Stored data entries
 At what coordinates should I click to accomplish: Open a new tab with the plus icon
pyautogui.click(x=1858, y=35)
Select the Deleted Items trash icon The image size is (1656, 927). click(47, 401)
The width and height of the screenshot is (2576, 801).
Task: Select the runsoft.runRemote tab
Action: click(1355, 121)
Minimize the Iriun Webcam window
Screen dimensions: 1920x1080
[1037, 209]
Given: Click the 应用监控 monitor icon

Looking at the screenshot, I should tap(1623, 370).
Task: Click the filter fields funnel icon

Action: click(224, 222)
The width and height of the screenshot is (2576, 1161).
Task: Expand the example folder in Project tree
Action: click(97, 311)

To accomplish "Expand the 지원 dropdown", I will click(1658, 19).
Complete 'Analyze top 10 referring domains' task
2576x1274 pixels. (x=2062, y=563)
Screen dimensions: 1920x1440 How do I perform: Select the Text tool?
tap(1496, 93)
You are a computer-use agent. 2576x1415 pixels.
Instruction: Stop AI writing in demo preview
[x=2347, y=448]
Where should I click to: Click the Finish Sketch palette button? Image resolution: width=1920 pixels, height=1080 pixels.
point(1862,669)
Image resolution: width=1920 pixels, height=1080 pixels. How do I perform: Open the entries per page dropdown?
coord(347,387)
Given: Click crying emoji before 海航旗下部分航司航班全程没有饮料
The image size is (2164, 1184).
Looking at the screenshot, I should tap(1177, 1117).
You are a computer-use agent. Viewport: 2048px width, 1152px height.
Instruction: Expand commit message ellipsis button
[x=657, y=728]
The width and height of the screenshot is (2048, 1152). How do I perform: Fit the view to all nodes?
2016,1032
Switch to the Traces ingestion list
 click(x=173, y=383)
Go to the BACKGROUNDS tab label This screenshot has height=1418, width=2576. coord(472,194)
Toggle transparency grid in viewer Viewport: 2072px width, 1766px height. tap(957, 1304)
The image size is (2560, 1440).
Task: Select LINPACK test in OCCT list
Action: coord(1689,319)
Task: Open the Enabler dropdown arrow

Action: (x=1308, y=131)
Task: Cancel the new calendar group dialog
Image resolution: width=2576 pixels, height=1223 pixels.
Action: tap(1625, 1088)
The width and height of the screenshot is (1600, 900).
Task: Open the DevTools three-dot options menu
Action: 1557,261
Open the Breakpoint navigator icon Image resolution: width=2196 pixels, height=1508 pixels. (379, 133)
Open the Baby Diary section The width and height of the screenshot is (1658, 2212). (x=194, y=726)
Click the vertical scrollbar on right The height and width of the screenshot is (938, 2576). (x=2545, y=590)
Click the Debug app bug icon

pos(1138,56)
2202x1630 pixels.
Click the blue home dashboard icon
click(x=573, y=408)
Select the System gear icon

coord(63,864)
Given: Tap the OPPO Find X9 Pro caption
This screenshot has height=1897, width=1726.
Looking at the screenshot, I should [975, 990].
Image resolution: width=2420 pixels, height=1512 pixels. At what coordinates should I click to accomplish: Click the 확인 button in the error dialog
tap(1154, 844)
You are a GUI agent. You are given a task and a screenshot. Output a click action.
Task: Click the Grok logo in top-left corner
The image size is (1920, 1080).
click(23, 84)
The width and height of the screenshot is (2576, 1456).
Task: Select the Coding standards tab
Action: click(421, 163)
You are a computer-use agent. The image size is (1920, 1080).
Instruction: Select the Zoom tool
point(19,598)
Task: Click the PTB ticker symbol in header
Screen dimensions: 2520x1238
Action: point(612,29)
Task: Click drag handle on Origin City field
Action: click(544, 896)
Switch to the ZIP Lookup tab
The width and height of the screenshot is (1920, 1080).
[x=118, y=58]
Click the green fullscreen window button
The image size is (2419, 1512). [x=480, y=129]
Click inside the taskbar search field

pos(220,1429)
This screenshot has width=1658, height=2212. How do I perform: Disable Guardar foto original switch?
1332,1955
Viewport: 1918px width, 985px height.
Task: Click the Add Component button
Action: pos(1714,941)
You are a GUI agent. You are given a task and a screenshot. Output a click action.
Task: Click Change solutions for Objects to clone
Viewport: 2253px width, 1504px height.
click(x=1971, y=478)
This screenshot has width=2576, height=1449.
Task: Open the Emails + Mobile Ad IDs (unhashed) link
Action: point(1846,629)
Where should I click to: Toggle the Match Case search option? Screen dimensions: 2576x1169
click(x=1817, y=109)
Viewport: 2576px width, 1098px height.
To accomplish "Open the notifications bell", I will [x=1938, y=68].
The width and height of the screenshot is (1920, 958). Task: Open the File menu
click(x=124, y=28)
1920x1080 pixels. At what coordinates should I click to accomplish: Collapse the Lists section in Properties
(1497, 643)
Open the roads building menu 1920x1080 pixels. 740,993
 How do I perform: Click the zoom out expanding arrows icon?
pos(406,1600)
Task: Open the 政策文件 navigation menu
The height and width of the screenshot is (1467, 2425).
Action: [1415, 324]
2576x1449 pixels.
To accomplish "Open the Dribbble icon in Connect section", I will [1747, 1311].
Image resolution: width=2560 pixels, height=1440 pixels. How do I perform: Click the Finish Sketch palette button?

| What the exercise asks |
Beginning at the line above with "Click the blue home dashboard icon" and finishing at the line with "Switch to the ZIP Lookup tab", return each line exactly and return nothing else.

| Your response |
Click the blue home dashboard icon
click(x=573, y=408)
Select the System gear icon

coord(63,864)
Given: Tap the OPPO Find X9 Pro caption
This screenshot has height=1897, width=1726.
Looking at the screenshot, I should [975, 990].
Image resolution: width=2420 pixels, height=1512 pixels. At what coordinates should I click to accomplish: Click the 확인 button in the error dialog
tap(1154, 844)
You are a GUI agent. You are given a task and a screenshot. Output a click action.
Task: Click the Grok logo in top-left corner
The image size is (1920, 1080).
click(23, 84)
The width and height of the screenshot is (2576, 1456).
Task: Select the Coding standards tab
Action: click(421, 163)
You are a computer-use agent. The image size is (1920, 1080).
Instruction: Select the Zoom tool
point(19,598)
Task: Click the PTB ticker symbol in header
Screen dimensions: 2520x1238
Action: point(612,29)
Task: Click drag handle on Origin City field
Action: click(544, 896)
Switch to the ZIP Lookup tab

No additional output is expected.